[DO THIS] In the stretch from the start of the items through the line containing "(x=270, y=103)", substitute "wrench icon" for "hammer icon" and reproduce those lines with nothing else changed. Leave the pictures out of your answer.
BEGIN GIVEN RECORDS
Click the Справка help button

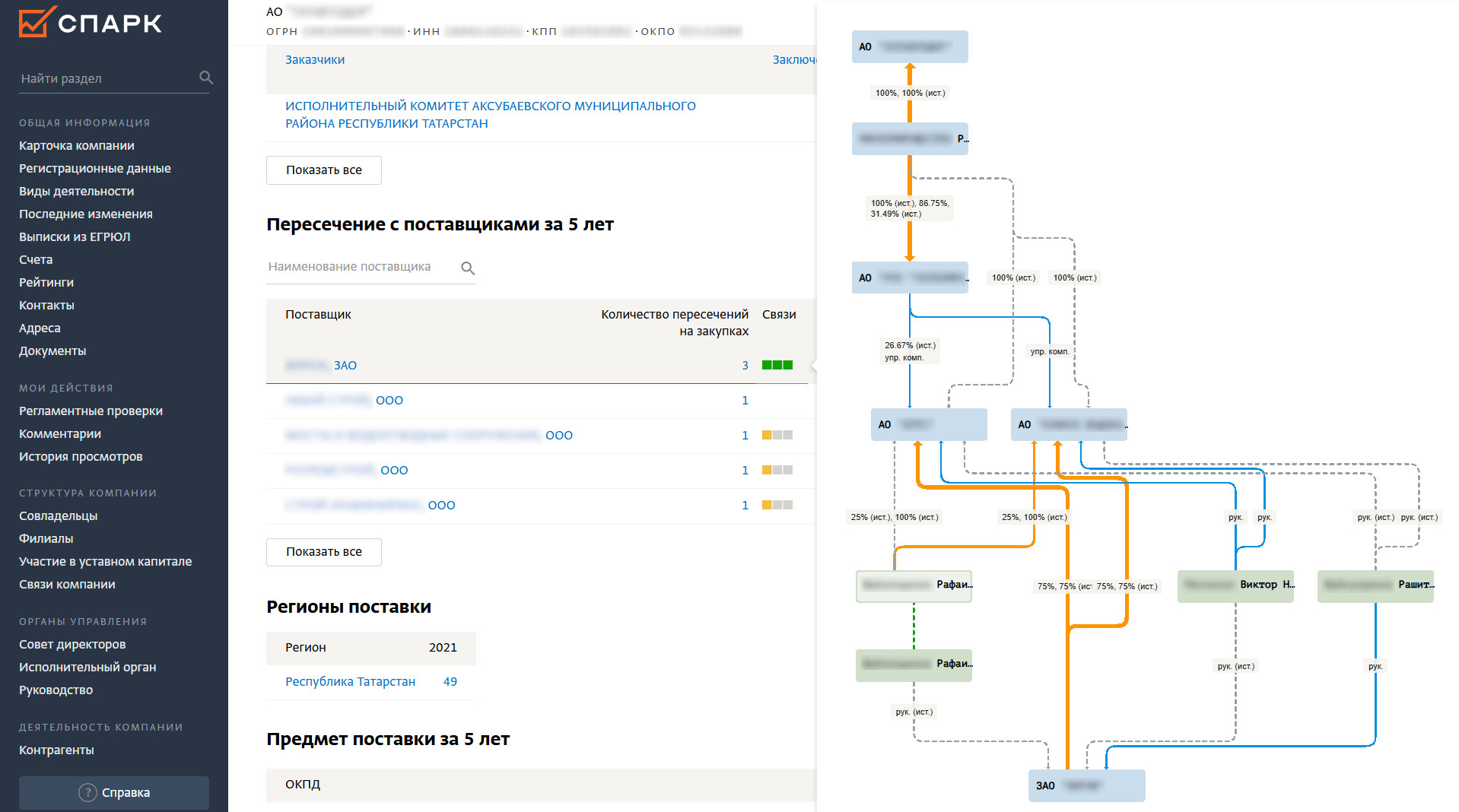click(114, 792)
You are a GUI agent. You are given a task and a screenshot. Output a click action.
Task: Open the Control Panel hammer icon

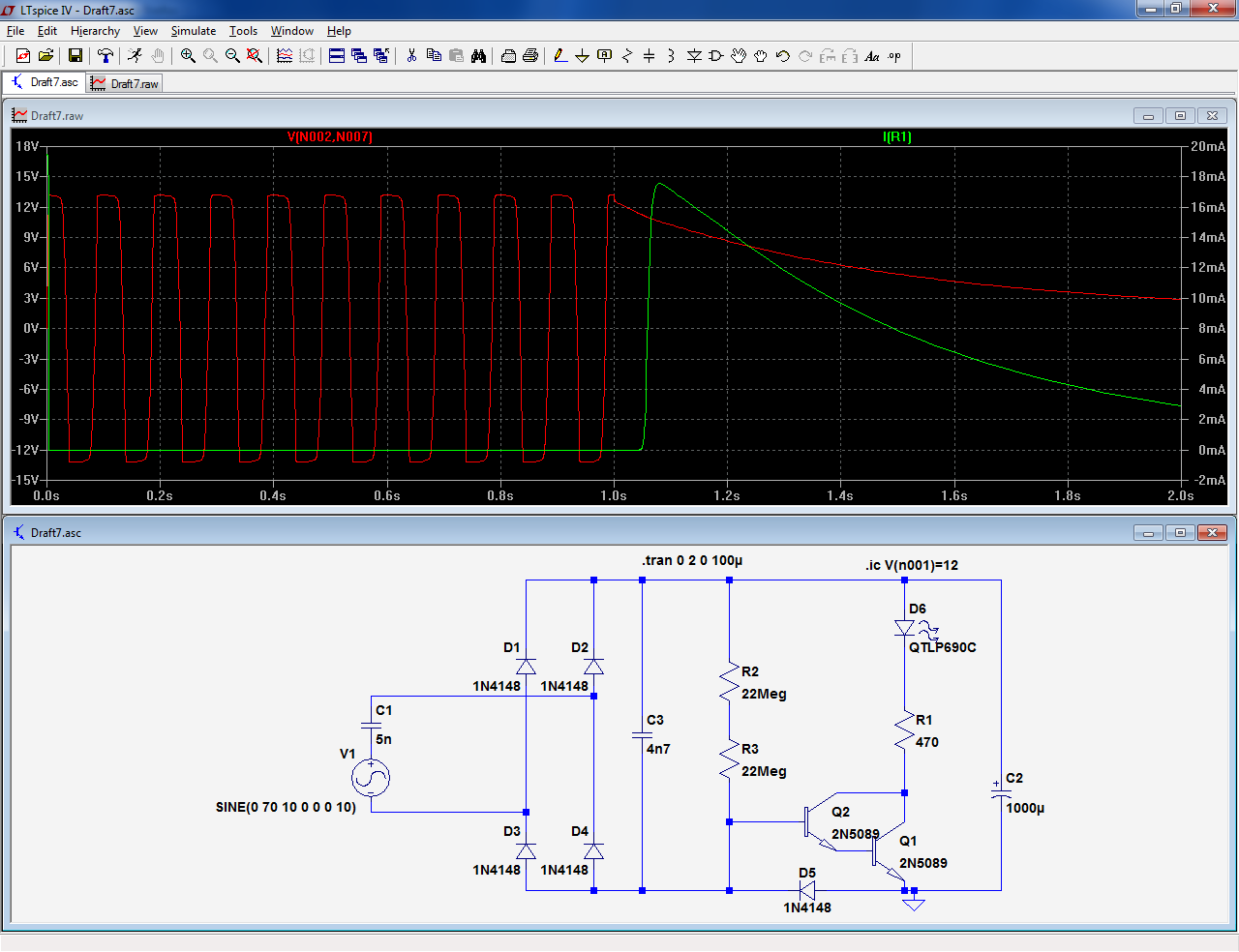coord(106,56)
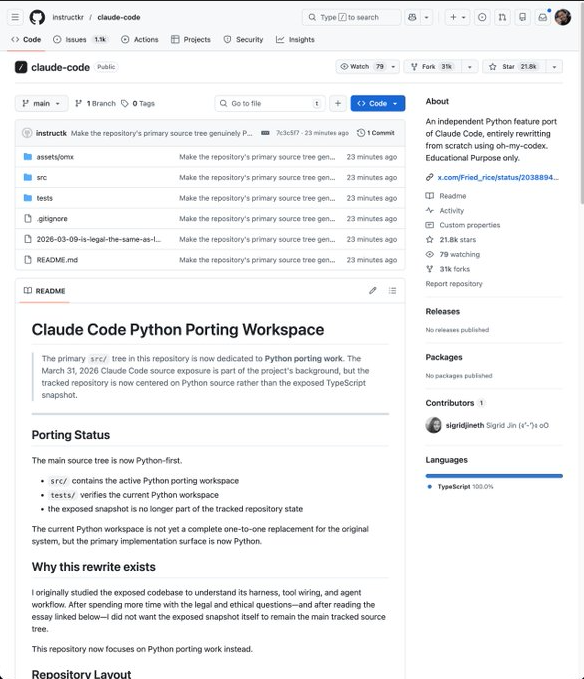Click the Go to file search field

(x=270, y=103)
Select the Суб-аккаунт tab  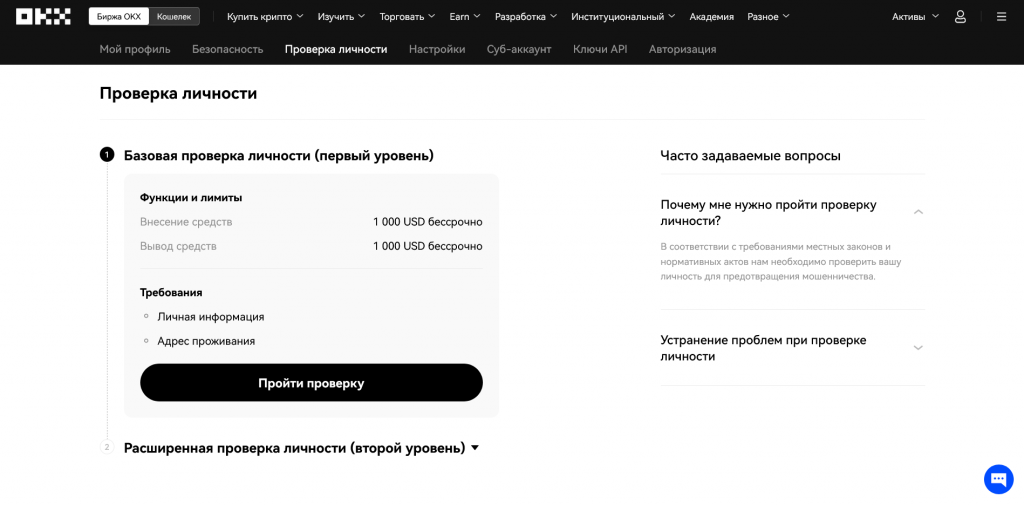pyautogui.click(x=518, y=49)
END GIVEN RECORDS
[CORRECT ANSWER]
Click the Справка help button

click(114, 792)
You are a GUI agent. You are given a task and a screenshot. Output a click action.
Task: Open the Control Panel wrench icon

coord(106,56)
Click the Go to file search field

(x=270, y=103)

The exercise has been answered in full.